Enunciado 1. Reproduza o trecho do texto sobre a economia portuguesa que começa nas palavras "Ao nível do" e termina logo após "no 2º semestre).".
Enunciado 2.
Responda, com base no texto sobre a economia portuguesa:
(a) Que crescimento para 2024 foi vaticinado pelo Banco de Portugal?
(b) Que programa, além dos fundos do PRR, está em arranque efetivo?
(c) Em que semestre é mais provável o abrandamento dos juros?

Texto do exercício.
========================

É certo que a situação política internacional convida à prudência, mas no que à economia portuguesa diz respeito, parecem existir fatores de muito peso, para acreditar num 2024 mais positivo do que os 1,5% vaticinados pelo Banco de Portugal (e secundados pelo Governo).

Do ponto de vista do investimento público, 2024 é o ano de todos os incentivos: fundos do PRR em máxima utilização (ainda há poucos dias o Governo anunciou a aprovação de Bruxelas sobre o reforço de verbas e a solicitação de mais dois pagamentos parciais), PT2030 em arranque efetivo (já existe mapa de avisos publicado e as primeiras verbas já estão a concurso), novos envelopes de incentivo da EU em fase de discussão e execução (no que diz respeito, por exemplo, a acelerar a transição energética e aos compromissos com a sustentabilidade).

Ao nível do investimento privado, apesar de se aceitar que exista alguma cautela, há muito que a banca portuguesa não apresentava índices de resiliência tão consolidados e, genericamente, a grande maioria das empresas do PSI20 se prepara para fechar o ano com receitas e lucros significativos, perspetivando um cenário para 2024 que não parece menos otimista que o que existia para 2023. Se pensarmos que no plano teórico são as PMEs as maiores beneficiárias dos atuais envelopes de incentivos, então não há como duvidar de um ano forte e que pode
ainda vir a beneficiar de algum abrandamento dos juros (mais provável no 2º semestre).

========================

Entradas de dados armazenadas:

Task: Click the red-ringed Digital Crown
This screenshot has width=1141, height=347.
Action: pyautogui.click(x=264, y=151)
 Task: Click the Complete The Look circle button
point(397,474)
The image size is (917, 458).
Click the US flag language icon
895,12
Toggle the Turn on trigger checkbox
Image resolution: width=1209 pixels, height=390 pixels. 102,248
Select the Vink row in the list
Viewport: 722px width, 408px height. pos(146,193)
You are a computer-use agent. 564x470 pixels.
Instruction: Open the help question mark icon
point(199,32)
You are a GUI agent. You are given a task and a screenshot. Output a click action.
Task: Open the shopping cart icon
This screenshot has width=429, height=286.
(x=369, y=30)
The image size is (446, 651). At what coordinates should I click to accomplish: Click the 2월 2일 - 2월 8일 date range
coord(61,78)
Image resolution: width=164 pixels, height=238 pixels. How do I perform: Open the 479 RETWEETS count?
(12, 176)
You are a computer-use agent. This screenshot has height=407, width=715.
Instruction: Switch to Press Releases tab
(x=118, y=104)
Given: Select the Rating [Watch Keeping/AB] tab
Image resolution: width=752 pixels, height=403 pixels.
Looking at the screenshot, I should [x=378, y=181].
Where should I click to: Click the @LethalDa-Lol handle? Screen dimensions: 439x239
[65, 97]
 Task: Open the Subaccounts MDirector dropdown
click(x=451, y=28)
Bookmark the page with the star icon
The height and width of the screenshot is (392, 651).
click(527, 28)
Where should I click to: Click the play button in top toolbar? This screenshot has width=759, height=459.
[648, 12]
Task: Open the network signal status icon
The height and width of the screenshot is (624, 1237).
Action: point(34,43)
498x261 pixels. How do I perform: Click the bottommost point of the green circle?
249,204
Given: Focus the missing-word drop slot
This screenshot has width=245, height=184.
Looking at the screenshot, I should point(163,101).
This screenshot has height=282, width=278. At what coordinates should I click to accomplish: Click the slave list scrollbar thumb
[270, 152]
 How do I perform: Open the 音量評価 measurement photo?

========================

Resposta 1.
Ao nível do investimento privado, apesar de se aceitar que exista alguma cautela, há muito que a banca portuguesa não apresentava índices de resiliência tão consolidados e, genericamente, a grande maioria das empresas do PSI20 se prepara para fechar o ano com receitas e lucros significativos, perspetivando um cenário para 2024 que não parece menos otimista que o que existia para 2023. Se pensarmos que no plano teórico são as PMEs as maiores beneficiárias dos atuais envelopes de incentivos, então não há como duvidar de um ano forte e que pode
ainda vir a beneficiar de algum abrandamento dos juros (mais provável no 2º semestre).

Resposta 2.
(a) 1,5%.
(b) O PT2030.
(c) No 2º semestre.